We may not say it out loud, but India’s consumption story is weakening. A consumption story that rested on the assumption of a young, growing, educated population that would sustain domestic demand, does not seem to be the India story any longer. This assumption would only hold true if they had the income to fuel that demand.
But we are seeing a contrarian picture playing out. Wage growth for graduates has slowed even as the number of graduates has surged, resulting in a class of qualified but jobless young Indians. How is it possible for a generation of young Indians without formal employment, therefore without the ability to build savings, to even imagine buying homes, or drive the consumption cycle that India’s bull case depends on?

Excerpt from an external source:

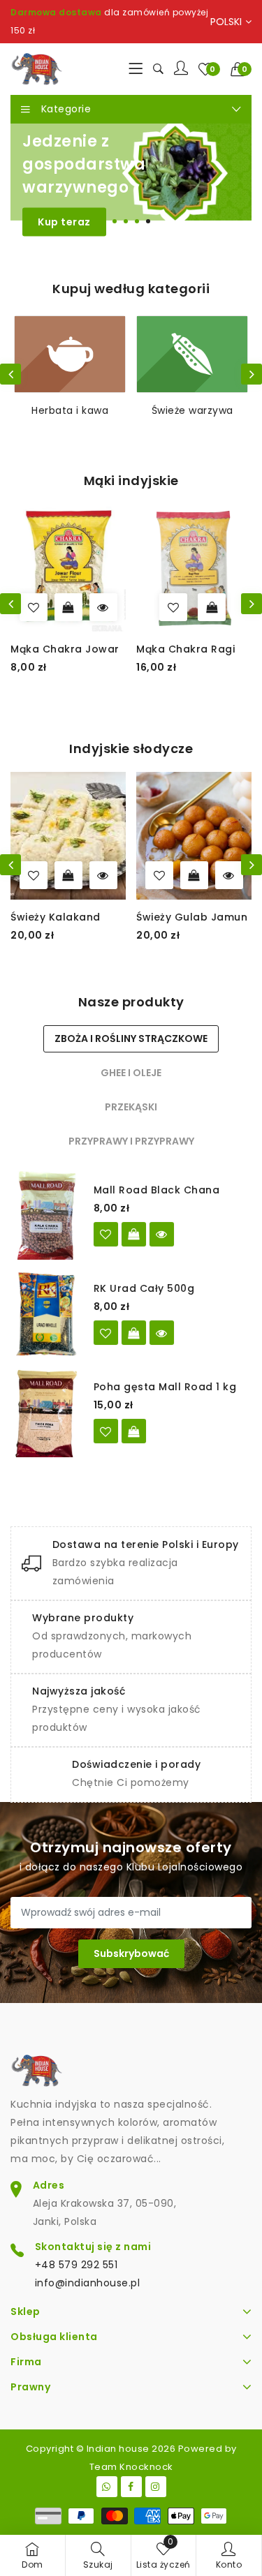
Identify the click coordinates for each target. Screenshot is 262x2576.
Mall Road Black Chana (157, 1190)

The creation of a satirical political party that posts cockroach memes seems like an unfortunate inevitability at this point.
The Cockroach Janta Party, while calling itself satirical, seems more like a pressure gauge. Which has me asking the question, that if India has the demographics, and honestly everything required on paper, why are they unable to make this dividend pay out?
What’s missing, and what I had highlighted in my earlier article, is building out at sufficient scale or speed, a manufacturing base. A base that would result in increasing formal employment and skilling infrastructure, driving the engine that would convert college graduates into workers the economy needs.
Not, cockroaches.
Let’s be honest, the Chief Justice simply highlighted a gap between what the youth of India was promised and what the economy delivered.
And, until that gap closes, we’re stuck with memes.